If we evaluate the derivative, we get:
$$\frac{d F}{d y^{\prime}(x)}=\frac{d}{d\left(y^{\prime}(x)\right)}(\sqrt{\left(1+(d y / d x)^{2}\right)})=\frac{(d y / d x)}{\sqrt{1+(d y / d x)^{2}}}=\frac{d y / d x}{dL / dx}=\frac{d y}{d L}$$
This is saying that the rate of change of the rate of change of the path-length with respect to $x$ all with respect to the slope of our function is equal to the rate of change of $y$ with respect to the arc-length.
Why?
This MUST have an intuitive explanation! But, although I've tried and tried, I haven't been able to understand it.
Additional Notes:
If in the the picture above, let the bottom-most left angle of the infinitesimal triangle be $\theta$. Then, the expression for $\frac{d F}{d y^{\prime}(x)}$ can be rewritten as:
$$\frac{d}{d\left(y^{\prime}(x)\right)}(\sqrt{\left(1+(\tan(\theta))^{2}\right)})=\frac{(\tan(\theta))}{\sqrt{1+(\tan(\theta))^{2}}}=\frac{\tan(\theta)}{\sec(\theta)}=\sin(\theta)$$
Sure enough, $\sin(\theta)$ is the rate of change of $y$ with respect to the arc-length. However, this didn't help me understand the result.
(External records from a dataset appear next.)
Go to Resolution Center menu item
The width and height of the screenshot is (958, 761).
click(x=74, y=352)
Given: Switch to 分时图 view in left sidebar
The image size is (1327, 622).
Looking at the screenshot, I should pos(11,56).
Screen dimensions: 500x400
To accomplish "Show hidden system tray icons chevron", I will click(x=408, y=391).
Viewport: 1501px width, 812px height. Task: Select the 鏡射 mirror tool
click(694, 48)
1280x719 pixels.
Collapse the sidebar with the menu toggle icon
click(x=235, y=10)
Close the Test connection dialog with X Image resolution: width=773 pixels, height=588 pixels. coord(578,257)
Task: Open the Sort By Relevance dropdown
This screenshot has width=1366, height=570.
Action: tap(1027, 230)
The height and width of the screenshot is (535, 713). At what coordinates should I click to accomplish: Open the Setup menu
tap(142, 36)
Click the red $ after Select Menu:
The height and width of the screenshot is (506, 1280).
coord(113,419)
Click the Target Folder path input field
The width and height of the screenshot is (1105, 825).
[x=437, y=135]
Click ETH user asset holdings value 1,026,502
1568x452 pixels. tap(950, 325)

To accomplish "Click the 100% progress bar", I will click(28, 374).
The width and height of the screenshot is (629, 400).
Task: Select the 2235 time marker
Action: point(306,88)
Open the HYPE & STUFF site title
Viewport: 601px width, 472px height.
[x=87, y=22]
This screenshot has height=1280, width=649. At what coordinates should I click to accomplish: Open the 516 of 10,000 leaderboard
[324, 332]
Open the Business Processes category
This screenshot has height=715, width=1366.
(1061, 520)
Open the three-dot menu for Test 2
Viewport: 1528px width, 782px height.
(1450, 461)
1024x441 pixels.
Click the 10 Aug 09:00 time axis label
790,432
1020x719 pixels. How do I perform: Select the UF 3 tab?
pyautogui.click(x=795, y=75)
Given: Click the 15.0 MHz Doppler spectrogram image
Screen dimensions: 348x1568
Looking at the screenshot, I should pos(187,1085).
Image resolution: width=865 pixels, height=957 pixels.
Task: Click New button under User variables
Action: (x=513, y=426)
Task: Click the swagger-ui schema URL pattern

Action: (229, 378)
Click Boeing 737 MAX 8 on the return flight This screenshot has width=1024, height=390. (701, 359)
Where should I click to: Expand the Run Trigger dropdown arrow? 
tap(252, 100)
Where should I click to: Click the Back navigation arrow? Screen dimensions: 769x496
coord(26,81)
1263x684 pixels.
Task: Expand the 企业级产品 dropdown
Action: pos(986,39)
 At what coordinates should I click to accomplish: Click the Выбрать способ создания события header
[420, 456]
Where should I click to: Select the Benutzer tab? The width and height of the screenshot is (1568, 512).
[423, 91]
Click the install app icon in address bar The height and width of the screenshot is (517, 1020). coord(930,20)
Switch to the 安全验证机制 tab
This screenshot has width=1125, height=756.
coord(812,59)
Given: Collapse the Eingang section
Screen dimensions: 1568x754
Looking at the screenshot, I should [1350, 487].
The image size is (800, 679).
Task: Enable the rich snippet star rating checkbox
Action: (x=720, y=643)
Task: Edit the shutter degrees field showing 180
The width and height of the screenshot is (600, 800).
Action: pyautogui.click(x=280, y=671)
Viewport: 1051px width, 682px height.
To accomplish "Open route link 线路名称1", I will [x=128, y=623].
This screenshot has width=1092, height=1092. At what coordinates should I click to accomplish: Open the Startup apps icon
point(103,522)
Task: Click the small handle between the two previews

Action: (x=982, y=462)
Additionally, I would think that if I wanted to get the rate of change of $F$ with respect to $y'(x)$, I could simply divide one by the other, which would give me...
$$\frac{d}{dy^{\prime}(x)}\left(\frac{dL}{dx}\right)=\frac{d L}{dx} \div \frac{dy}{dx}=\frac{dL}{dy}.$$
...the reciprocal of what regular'ol differentiation does. Why?
I appreciate all and any help. Thank you so much.